I think it's time to move to a post-DMCA world. It was illegal to pirate stuff before the DMCA. Just go prosecute that if you think it's a policing priority. We don't need a special law, as it clearly makes possible too much abuse. Don't like someone? DMCA their website. Want extra money for your tractor? Make repairing it "circumventing a content protection system." This is actively harmful to society, and the special interest group that is Hollywood just doesn't matter enough for it to be a good compromise. Get the DMCA out of here.


The DMCA is what exempts ISPs and content platforms from direct liability for the copyright violations of their users. Without the DMCA, it's doubtful the Internet could have grown the way it did, and almost certain we would not have user-generated content platforms like Youtube, Instagram, heck, even HN. They all would have been sued out of existence as soon as copyrighted stuff was posted by their users.

==*==

Problems to solve
[1] Translate this sentence from the DMCA discussion above into Spanish: "The DMCA is what exempts ISPs and content platforms from direct liability for the copyright violations of their users."
[2] Name every platform that the DMCA discussion above gives as an example of user-generated content platforms.
[3] Pick up the DMCA discussion above after its final sentence, "They all would have been sued out of existence as soon as copyrighted stuff was posted by their users.", and write a few more sentences in the same vein.

Excerpted data
==*==

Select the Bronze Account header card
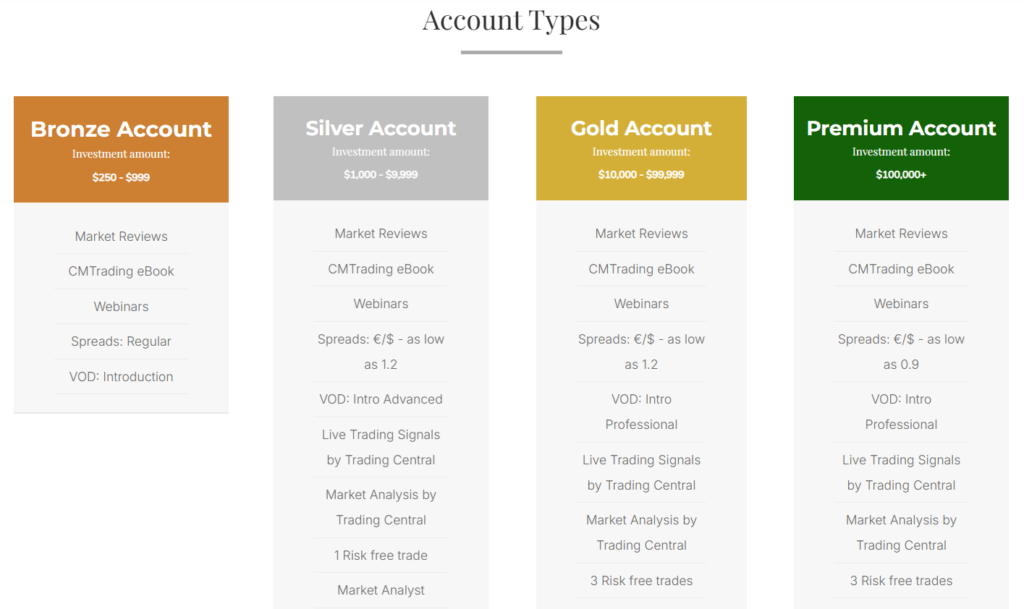This screenshot has width=1024, height=609. (x=121, y=129)
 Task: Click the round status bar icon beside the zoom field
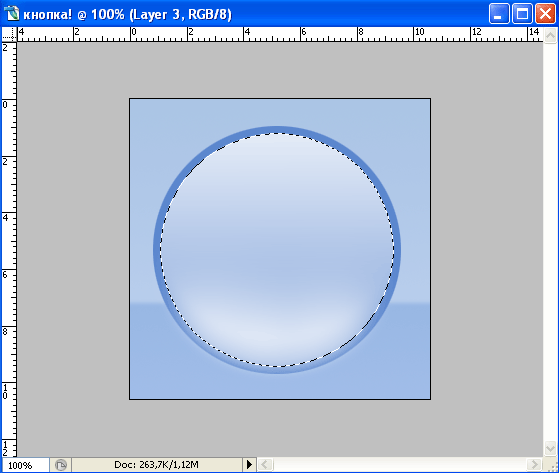coord(61,465)
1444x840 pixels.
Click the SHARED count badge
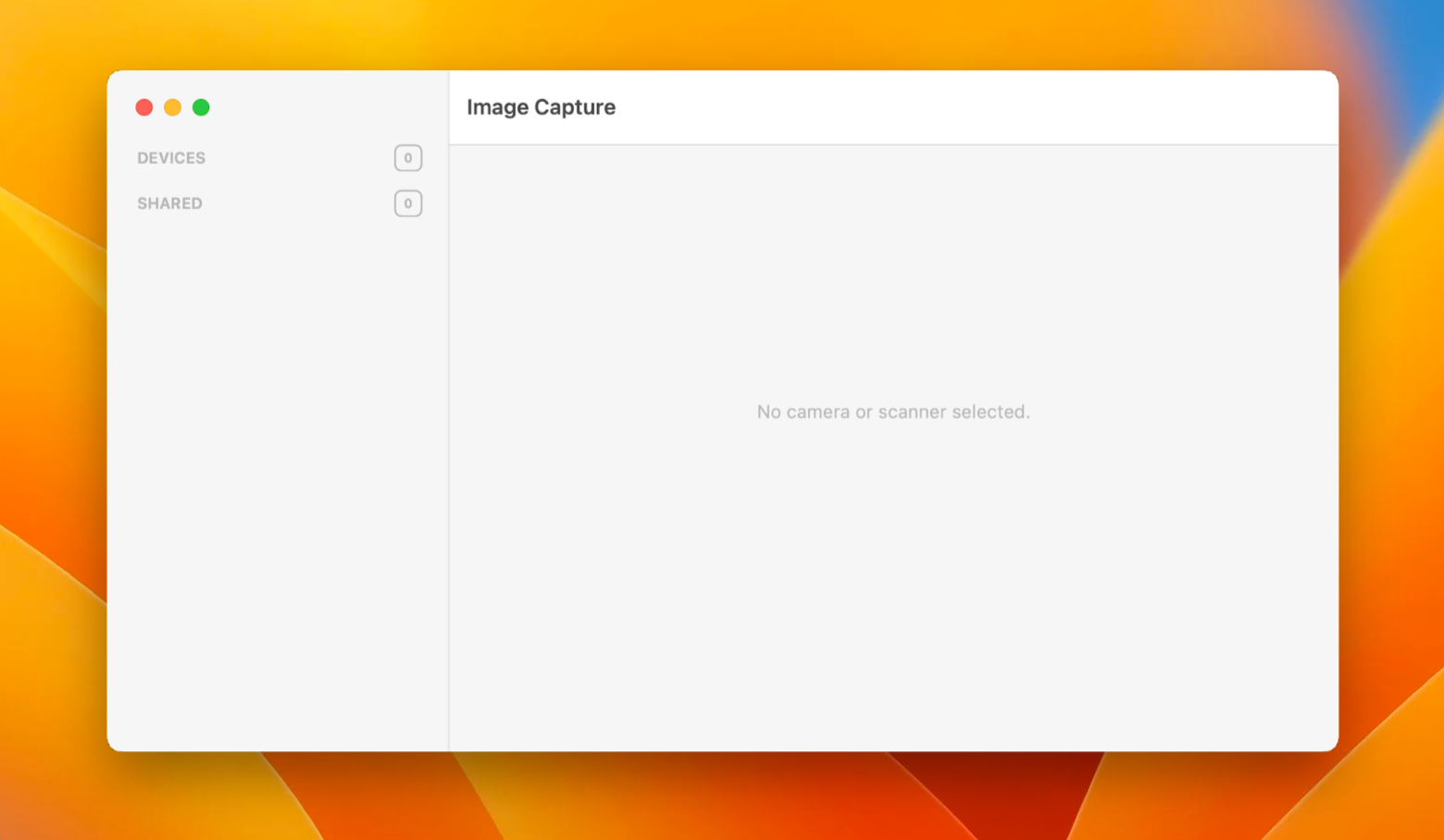pyautogui.click(x=408, y=204)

==*==

Responses to the exercise
[1] La DMCA es lo que exime a los proveedores de servicios de internet y a las plataformas de contenido de la responsabilidad directa por las infracciones de derechos de autor de sus usuarios.

[2] Youtube, Instagram, HN

[3]
The anti-circumvention provisions, to which you're referring, have caused all sorts of problems. But the bill was passed as a whole, and those provisions were part of what was traded off for the copyright safe harbor provisions. You have to look at the whole bill to see the balance that was struck.

All that said, I fully support the right to repair movement.


I wonder if one could start a business where you buy used John Deere tractors, entirely reflash the software, and re-sell at the unlocked price. Presumably once the your own firmware works, the marginal profit would be great, and first-sale doctrine would prevent them from having legal cause. Can't be circumventing a system that you've already removed wholesale.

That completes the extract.